### Given request
Gather each line of the listing below that contains the string "height", and copy those lines.

-- Raw data start --

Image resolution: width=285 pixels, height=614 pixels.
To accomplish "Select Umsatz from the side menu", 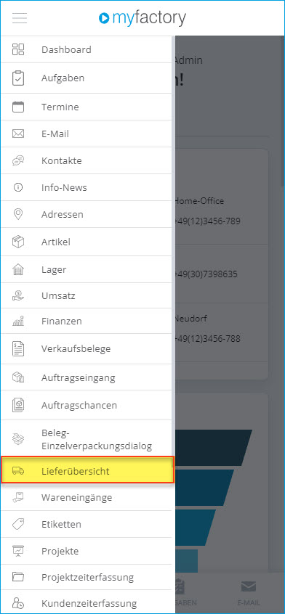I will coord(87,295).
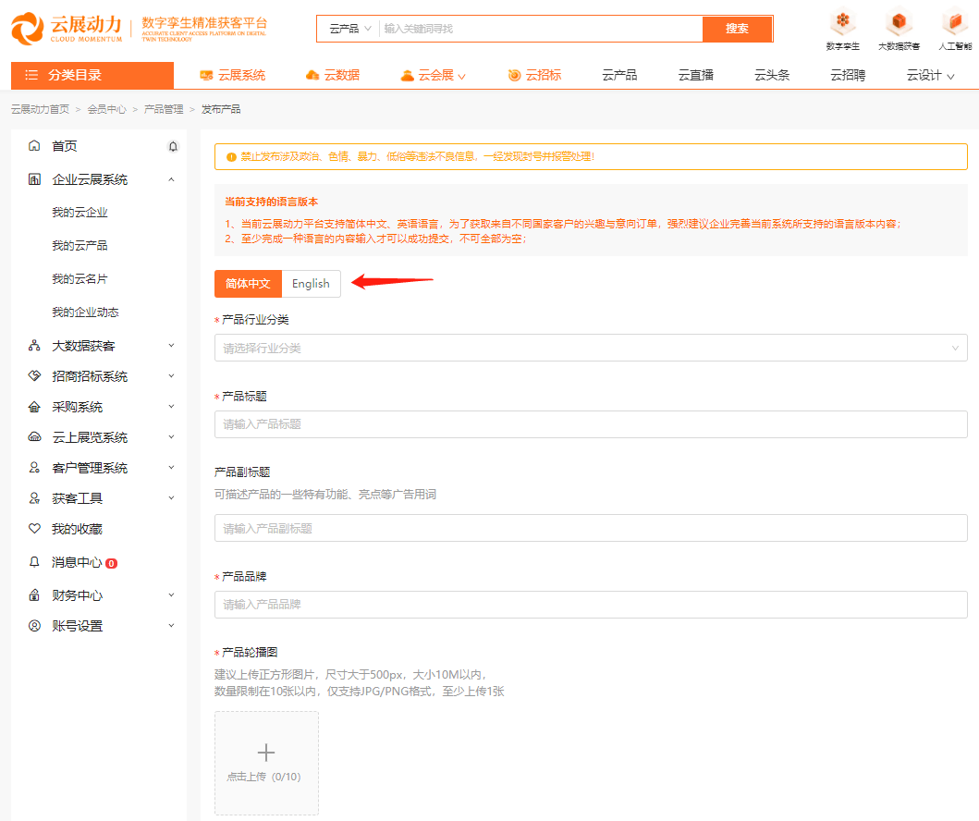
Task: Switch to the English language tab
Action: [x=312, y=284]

-- Raw data end --
-- Raw data start --

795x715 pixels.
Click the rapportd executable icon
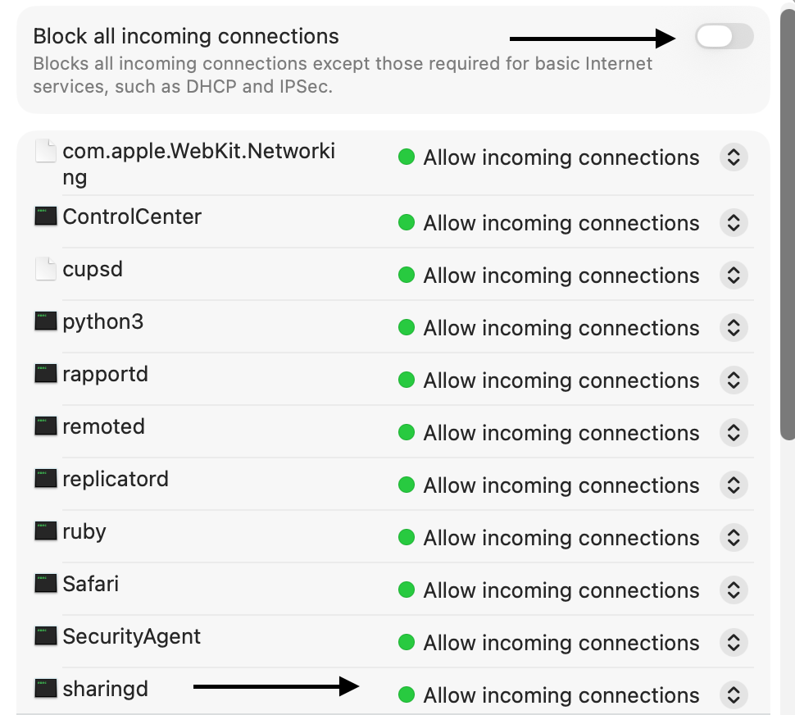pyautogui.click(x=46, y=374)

-- Raw data end --
-- Raw data start --

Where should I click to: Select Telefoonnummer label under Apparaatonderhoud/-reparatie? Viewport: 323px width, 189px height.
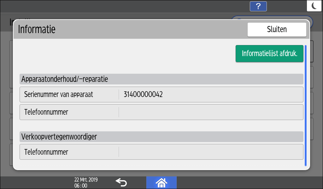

-- Raw data end --

### Written solution
Image resolution: width=285 pixels, height=614 pixels.
Where should I click to: Select Telefoonnummer label under Apparaatonderhoud/-reparatie? Viewport: 323px width, 189px height.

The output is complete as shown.